私からしてみれば、奇跡だって普通の女の子だったのに。

 神様なんかじゃなかったのに。

『ヒメからしたら、はるちゃんだって特別だよ』

「うそ。こんなに凡庸な人間もいないよ」

『そんなことない。だって、はるちゃんは……奇跡を特別扱いしなかったんでしょう?』

「え?」

『……あのね。契約者は、T.S.U.K.U.M.O.が最初に起動したときだけね。大契約っていうのをすることができるんだ』

「大、契約」

『うん。色々な設定を超えて、絶対に破ってはならない禁忌であったりとか、そのT.S.U.K.U.M.O.の行動原則みたいなものだね。例えば、企業用のT.S.U.K.U.M.O.だったら就業規則とか、あとはお客様に絶対しちゃいけない対応とかを大契約にする』

「ふうん。あ、ロボット三原則みたいなもの?」

『ロボット三原則……検索しています……ふむ。人間への安全性、命令への服従、自己防衛かあ。
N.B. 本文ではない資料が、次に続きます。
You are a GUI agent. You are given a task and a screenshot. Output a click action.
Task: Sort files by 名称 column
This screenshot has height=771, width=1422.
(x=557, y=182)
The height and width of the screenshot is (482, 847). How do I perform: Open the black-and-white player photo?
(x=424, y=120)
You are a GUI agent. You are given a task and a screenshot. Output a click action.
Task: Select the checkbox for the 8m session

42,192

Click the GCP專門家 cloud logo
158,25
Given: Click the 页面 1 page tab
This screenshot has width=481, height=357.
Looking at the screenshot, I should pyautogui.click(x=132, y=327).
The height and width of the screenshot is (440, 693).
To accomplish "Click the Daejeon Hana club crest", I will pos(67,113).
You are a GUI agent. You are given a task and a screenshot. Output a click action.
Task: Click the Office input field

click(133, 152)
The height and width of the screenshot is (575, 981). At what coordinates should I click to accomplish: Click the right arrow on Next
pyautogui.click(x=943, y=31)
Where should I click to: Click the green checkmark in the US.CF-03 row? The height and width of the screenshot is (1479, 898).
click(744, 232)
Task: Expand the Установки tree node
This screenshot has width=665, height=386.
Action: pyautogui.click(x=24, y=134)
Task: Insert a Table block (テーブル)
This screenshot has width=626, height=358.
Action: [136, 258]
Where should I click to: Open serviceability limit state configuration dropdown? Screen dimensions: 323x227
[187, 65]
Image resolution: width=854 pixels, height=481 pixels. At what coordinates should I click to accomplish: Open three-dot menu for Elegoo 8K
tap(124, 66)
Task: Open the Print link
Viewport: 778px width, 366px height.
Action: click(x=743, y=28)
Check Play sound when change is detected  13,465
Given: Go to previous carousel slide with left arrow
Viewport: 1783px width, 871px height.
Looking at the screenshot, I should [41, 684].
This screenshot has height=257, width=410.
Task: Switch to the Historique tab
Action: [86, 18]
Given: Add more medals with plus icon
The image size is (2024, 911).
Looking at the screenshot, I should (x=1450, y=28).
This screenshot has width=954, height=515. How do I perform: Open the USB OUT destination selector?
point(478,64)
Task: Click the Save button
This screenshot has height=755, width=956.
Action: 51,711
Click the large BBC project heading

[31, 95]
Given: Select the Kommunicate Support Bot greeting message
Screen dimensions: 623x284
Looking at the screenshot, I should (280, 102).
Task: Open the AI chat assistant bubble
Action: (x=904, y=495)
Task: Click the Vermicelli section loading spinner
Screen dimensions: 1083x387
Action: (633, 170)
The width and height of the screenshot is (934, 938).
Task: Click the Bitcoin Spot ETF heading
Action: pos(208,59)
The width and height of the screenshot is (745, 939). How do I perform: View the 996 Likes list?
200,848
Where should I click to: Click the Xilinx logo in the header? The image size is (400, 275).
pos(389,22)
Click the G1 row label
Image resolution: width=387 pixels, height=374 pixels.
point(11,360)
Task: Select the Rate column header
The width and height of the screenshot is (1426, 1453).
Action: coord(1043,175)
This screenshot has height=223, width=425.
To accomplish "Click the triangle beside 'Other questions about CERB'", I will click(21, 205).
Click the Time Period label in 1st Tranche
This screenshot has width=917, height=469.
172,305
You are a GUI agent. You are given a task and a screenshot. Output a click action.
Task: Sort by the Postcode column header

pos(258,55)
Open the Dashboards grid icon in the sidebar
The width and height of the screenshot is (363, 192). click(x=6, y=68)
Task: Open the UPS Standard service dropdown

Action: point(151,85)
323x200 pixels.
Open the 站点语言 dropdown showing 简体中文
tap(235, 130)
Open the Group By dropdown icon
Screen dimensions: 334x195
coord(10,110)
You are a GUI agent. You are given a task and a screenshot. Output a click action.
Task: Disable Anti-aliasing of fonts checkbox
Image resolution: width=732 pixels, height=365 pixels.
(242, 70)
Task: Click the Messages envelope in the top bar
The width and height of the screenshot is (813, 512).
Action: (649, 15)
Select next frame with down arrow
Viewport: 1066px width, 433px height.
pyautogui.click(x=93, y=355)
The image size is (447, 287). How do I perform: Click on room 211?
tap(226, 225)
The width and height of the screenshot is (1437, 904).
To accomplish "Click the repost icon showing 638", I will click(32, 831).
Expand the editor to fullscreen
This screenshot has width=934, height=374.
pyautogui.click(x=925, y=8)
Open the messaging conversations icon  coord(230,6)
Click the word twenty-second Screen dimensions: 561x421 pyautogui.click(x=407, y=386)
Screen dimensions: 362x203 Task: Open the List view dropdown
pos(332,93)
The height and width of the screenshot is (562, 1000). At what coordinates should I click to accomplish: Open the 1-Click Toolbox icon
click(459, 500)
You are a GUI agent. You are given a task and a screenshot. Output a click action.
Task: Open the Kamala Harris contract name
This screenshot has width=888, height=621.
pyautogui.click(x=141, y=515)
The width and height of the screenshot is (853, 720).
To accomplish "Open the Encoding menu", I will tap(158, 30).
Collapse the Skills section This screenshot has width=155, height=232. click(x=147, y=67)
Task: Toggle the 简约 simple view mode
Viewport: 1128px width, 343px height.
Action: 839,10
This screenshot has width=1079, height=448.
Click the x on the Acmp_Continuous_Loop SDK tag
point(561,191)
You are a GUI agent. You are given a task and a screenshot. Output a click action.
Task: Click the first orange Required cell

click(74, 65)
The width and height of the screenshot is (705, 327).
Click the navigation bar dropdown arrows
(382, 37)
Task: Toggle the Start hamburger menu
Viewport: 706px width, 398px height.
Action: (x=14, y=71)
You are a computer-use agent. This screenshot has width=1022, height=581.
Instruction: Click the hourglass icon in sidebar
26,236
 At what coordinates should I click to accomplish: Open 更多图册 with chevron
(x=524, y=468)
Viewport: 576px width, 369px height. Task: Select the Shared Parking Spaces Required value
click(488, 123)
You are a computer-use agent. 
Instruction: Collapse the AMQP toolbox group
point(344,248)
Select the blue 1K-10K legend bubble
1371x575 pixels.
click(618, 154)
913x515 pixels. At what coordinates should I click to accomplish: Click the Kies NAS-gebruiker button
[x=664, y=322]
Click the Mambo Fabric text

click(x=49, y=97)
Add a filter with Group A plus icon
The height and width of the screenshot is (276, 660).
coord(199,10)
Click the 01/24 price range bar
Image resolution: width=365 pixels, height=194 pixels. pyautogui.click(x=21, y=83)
うんまあ、そういうのも含まれるね。はるちゃん、よく知ってるね』

「好きなんだ、SF」

 アイザック・アシモフという小説家が考えた、ロボット三原則。

 人間を傷つけない。

 人間の命令には服従する。

 自分の身体を防衛する。

『SF好き? 初めて知ったよ』

「初めて言ったから」

 むふー、とヒメムラサキが口をとがらせる。

「今度、一緒に映画観ようよ。『オデッセイ』とか」

『それで、大契約の話に戻すけど、個体名もそのときに付けるんだよ。一番最初で、一番大事な契約』

「……お姉ちゃんは、どんな大契約をしたの?」

 これはたぶん、核心に迫る質問。